— Work task —
In full and without alteration, print the entries.

(Given records)

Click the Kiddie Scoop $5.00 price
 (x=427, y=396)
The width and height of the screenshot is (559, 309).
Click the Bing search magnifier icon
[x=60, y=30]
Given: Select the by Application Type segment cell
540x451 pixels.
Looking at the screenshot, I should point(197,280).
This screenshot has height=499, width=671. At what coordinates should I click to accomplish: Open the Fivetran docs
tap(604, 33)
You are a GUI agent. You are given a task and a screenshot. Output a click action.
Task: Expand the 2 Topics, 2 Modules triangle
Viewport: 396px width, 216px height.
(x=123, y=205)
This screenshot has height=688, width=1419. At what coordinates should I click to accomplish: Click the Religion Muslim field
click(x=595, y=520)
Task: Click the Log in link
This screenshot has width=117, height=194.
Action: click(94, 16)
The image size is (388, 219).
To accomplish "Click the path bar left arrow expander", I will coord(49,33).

(End Given records)

— Your solution —
Click the Kiddie Scoop $5.00 price
 (x=427, y=396)
The width and height of the screenshot is (559, 309).
Click the Bing search magnifier icon
[x=60, y=30]
Given: Select the by Application Type segment cell
540x451 pixels.
Looking at the screenshot, I should point(197,280).
This screenshot has height=499, width=671. At what coordinates should I click to accomplish: Open the Fivetran docs
tap(604, 33)
You are a GUI agent. You are given a task and a screenshot. Output a click action.
Task: Expand the 2 Topics, 2 Modules triangle
Viewport: 396px width, 216px height.
(x=123, y=205)
This screenshot has height=688, width=1419. At what coordinates should I click to accomplish: Click the Religion Muslim field
click(x=595, y=520)
Task: Click the Log in link
This screenshot has width=117, height=194.
Action: click(94, 16)
The image size is (388, 219).
To accomplish "Click the path bar left arrow expander", I will coord(49,33).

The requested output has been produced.